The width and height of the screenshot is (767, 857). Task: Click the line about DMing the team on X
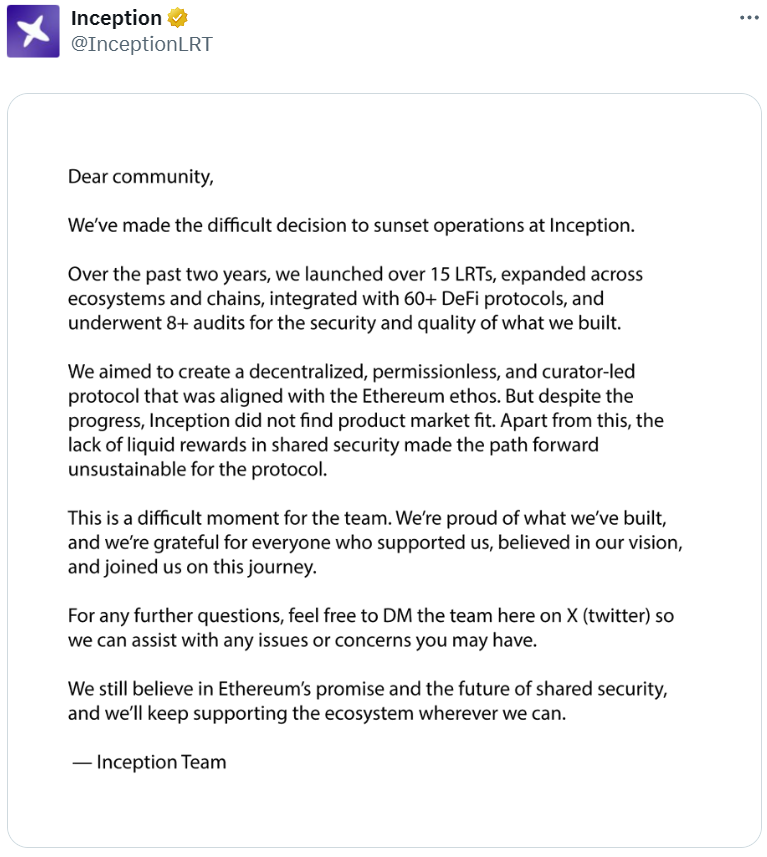point(370,615)

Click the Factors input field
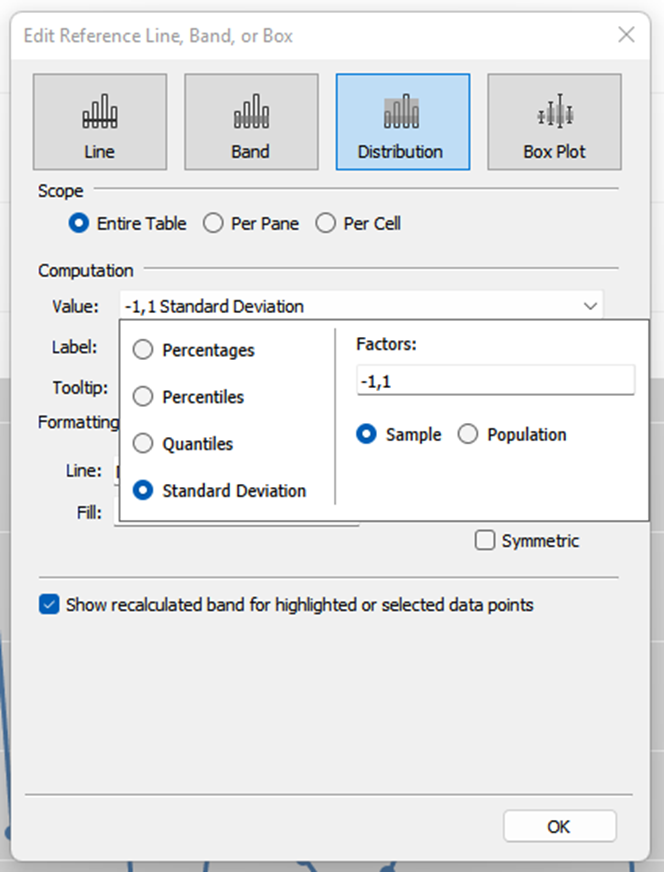[495, 381]
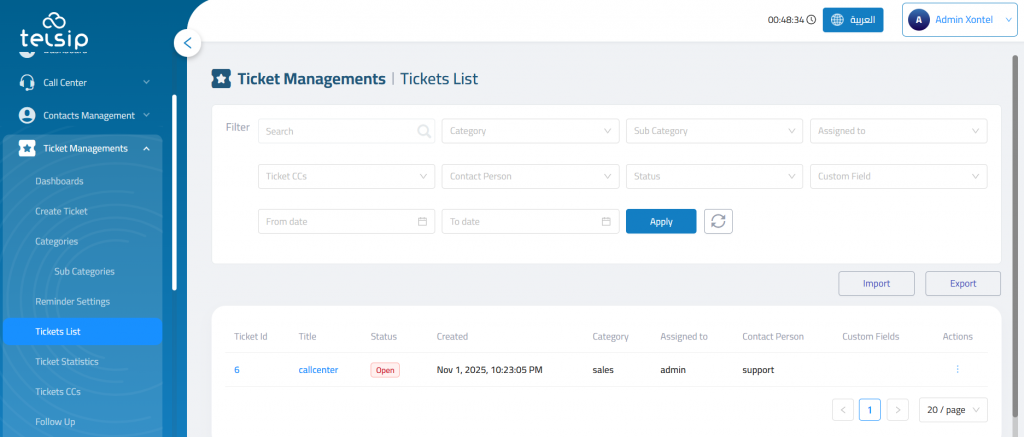Change page size from 20 / page
The image size is (1024, 437).
click(x=953, y=409)
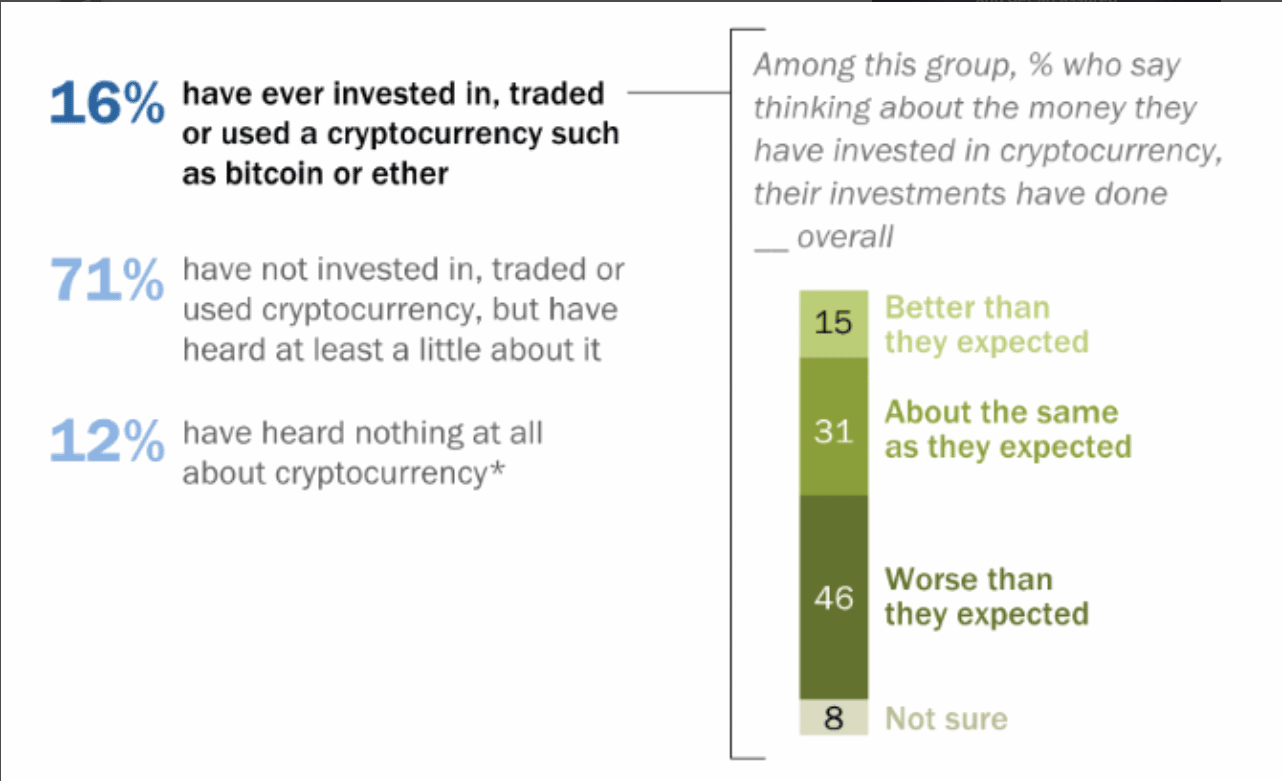Viewport: 1282px width, 781px height.
Task: Click the light green 15 bar segment
Action: 833,324
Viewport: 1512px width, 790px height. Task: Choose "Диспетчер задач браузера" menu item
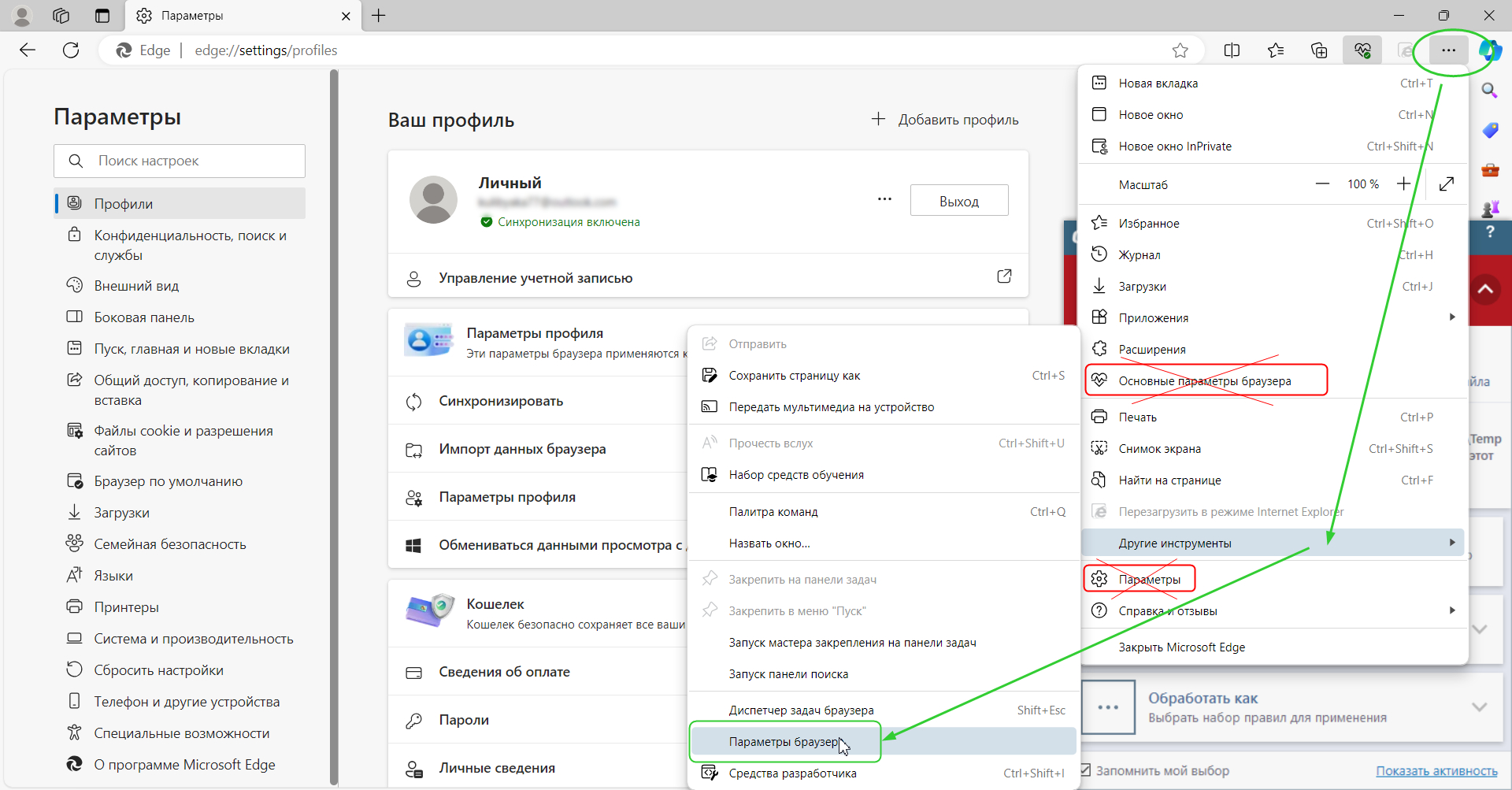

────────────────────

Aim of the task: Restate all of the material word for word. Keep out every picture.

Response area:
The width and height of the screenshot is (767, 857). Task: Click the line about DMing the team on X
point(370,615)

Click the Factors input field
[495, 381]
Change page size from 20 / page
The image size is (1024, 437).
click(x=953, y=409)
Viewport: 1282px width, 781px height.
Task: Click the light green 15 bar segment
Action: 833,324
Viewport: 1512px width, 790px height. Task: Choose "Диспетчер задач браузера" menu item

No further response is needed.